Die Grundlage des Wohlstandes wurde die Schafzucht, welche wir der
unermuedlichen und vaeterlichen Fuersorge des Herrn Kontenius zu danken haben.
Die Preise der Wolle stiegen, und Veredelung und Verbesserung der Schafzucht war
nun das Hauptaugenmerk der Bewohner. In den Jahren 1835 und 1836 stieg das Pud
Wolle auf 45 R. Banko. So wurde die Schafzucht fuer eine Reihe von Jahren eine
Quelle reichlicher Einnahmen.
Ein anderes hoechst wichtiges Ereignis fuer diese
Gegend ist die Anlegung der Seestadt Berdjansk, wofuer wir uns der hohen Regierung
zu innigem Dank verpflichtet fuehlen. Seit einen Jahrzehnt blueht nun ein weit
verbreiteter Handel in dieser Stadt. Mit gutem Gewinn konnte nun der Landmann
die Produkte seines Landes dorthin absetzen. Das gab ihm neuen Mut und neues Leben.

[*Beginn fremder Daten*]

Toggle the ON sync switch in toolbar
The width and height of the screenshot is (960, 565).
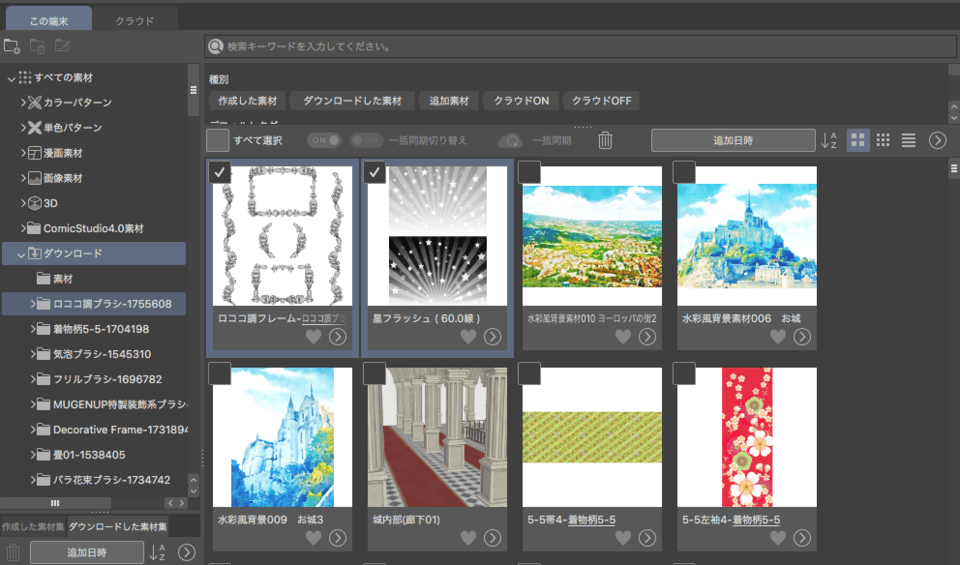pyautogui.click(x=324, y=140)
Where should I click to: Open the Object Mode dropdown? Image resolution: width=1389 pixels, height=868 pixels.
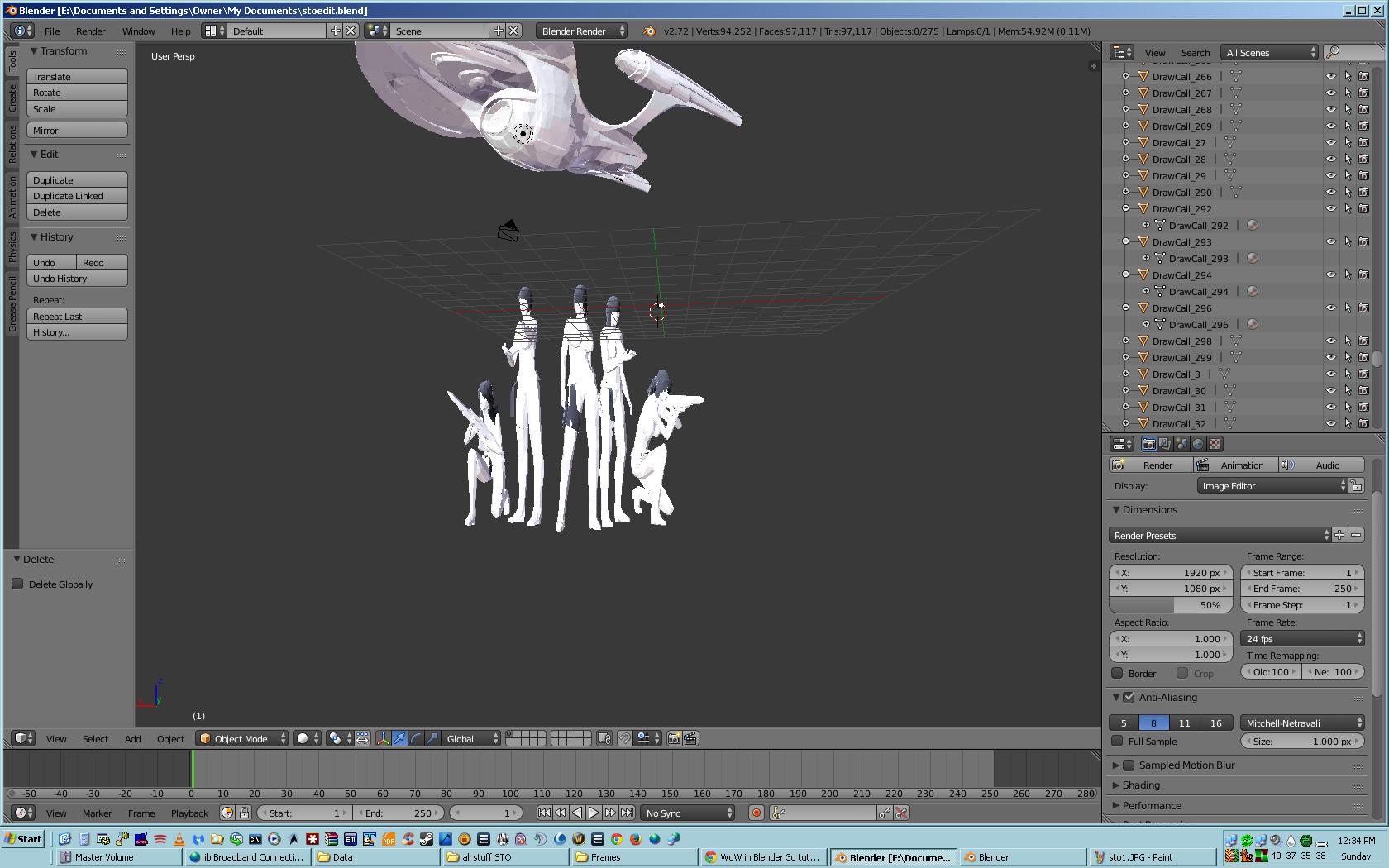(x=241, y=739)
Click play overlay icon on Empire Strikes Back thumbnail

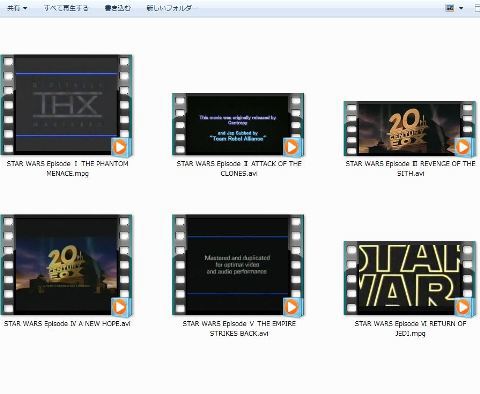pyautogui.click(x=292, y=307)
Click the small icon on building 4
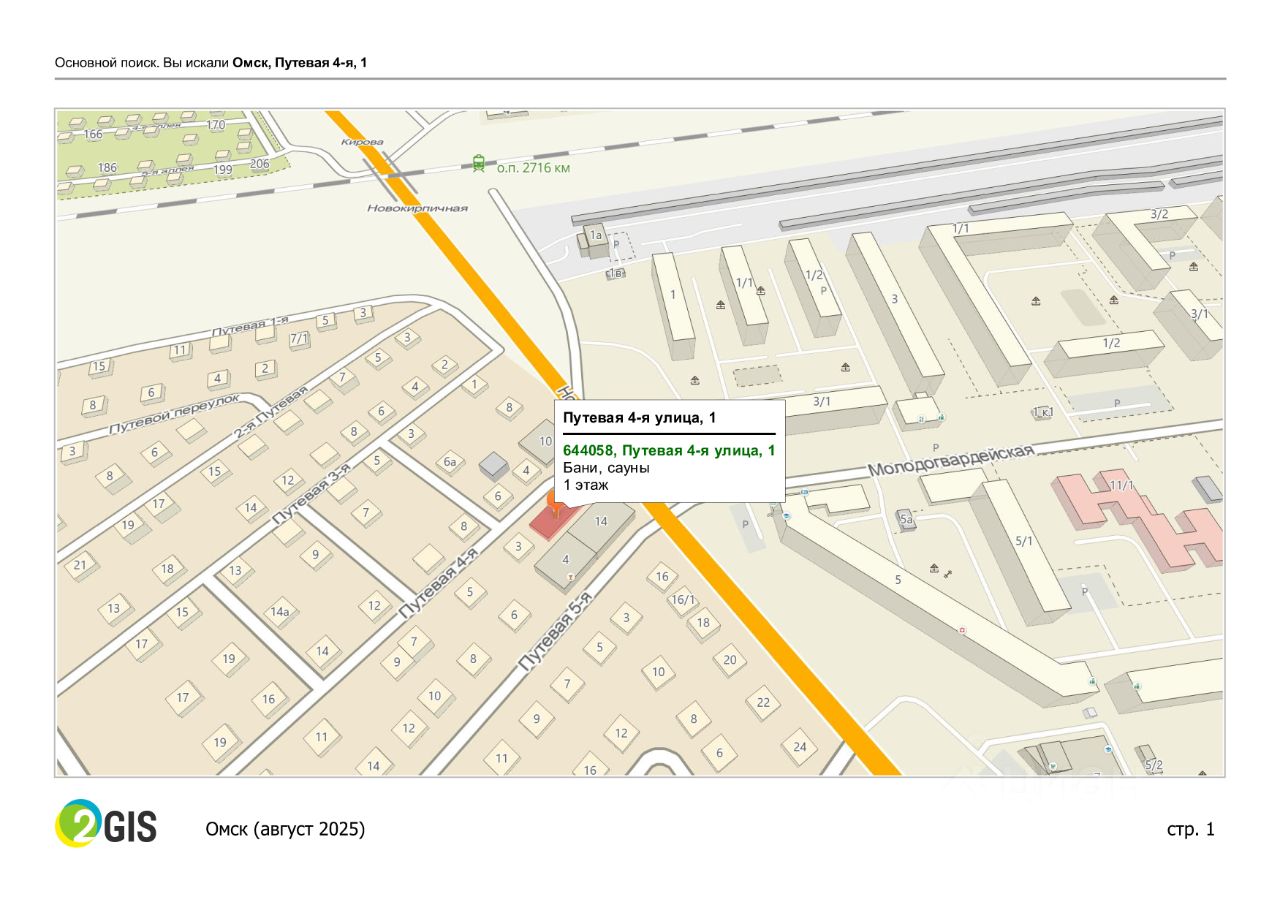This screenshot has width=1280, height=905. (571, 577)
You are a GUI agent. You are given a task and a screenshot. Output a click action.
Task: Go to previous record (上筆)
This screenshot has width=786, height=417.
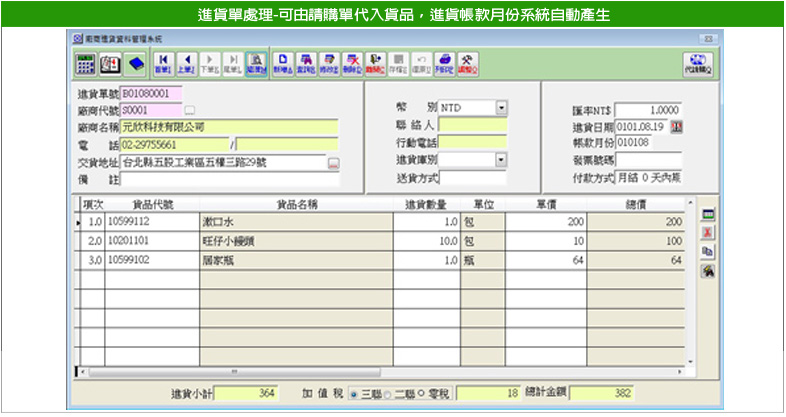(185, 63)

Mit Lust und doppeltem Fleiss betrieb und verbesserte er nun den Ackerbau, wobei
ihn der landwirtschaftliche Verein unterstuetzte. Durch die ganz allgemein eingefuehrte
Schwarzbrache wurde der Acker bei Kraft erhalten. Auch durch die Verbesserung
der Pferde und Rindviehzucht wurde der Wohlstand einigermassen gehoben.
Dagegen
aber hat diese Kolonie und ihre Schwestern auch wieder Zeiten und Umstaende erlebt,
die dem Fortschritt des Wohlstandes ganz und gar entgegen waren. In den Jahren
1812, 1813 und 1821 fiel die Ernte so gering aus, dass die Bewohner sich und ihr
Vieh nur muehsam durchbrachten. 1833 war ein gaenzlicher Misswachs, es wurde weder
Getreide noch Futter fuer Vieh geerntet, und es entstand ein grosser Mangel. Aus
Mangel an Weide auf der Steppe, die beinahe schwarz war, und infolge der dazugekommenen
Viehseuche fiel schon im Spaetsommer der groesste Teil des Rindviehes und von
dem durchgewinterten Vieh raubte einen Teil das rauhe Fruehlingswetter. Brotgetreide
fuer die Duerftigen wurde mit von wohlhabenden Bewohnern geliehenen Geldern in
Polen angekauft. Das Pud Weizenmehl hat bis 5 R. Banko gegolten. 1834 wurde auch
nur wieder die Aussaat geerntet.
1823 und 1824 zerstoerten grosse Heuschreckenschwaerme
die an sich geringe und 1827 eine hoffnungsvolle Ernte.
1829 und 1833 raffte
die Viehseuche den Bewohnern durchschnittlich den groessten Teil des Viehbestandes
hinweg, waehrend 1839 ein Teil von diesem Verlust verschont blieb.
Im Winter
von 1824 auf 1825 litt die Gemeinde an einem fuerchterlichen Schneejagen, doch
nicht in dem Grade und so ununterbrochen anhaltend, wie in den Kolonien an dem
oestlichen Ende des Bezirks. Obgleich schon im Herbst der groesste Teil des Viehes
der Missernte wegen fuer sehr billige Preise hatte muessen verkauft werden, so
konnte man doch das uebrige des ungestuemen Wetters wegen nicht alles retten,
weil das aeusserst wenige Futter tief im Schnee begraben lag und das Stroh von
den Daechern nicht auslangte und auch zu schlecht war. Daher verlor die Gemeinde
fast all ihr Vieh.
Im Juni 1845 richtete ein starker Hagelregen, worunter Stuecke
3/4 Pfund wogen, auf den Feldern einigen Schaden an; aber Anfangs Juli zerschlug
ein zweiter Hagelregen die beinahe reifen Gersten- und Roggenfelder. Die Arbusenfelder,
die ebenfalls zerstoert waren, erholten sich wieder.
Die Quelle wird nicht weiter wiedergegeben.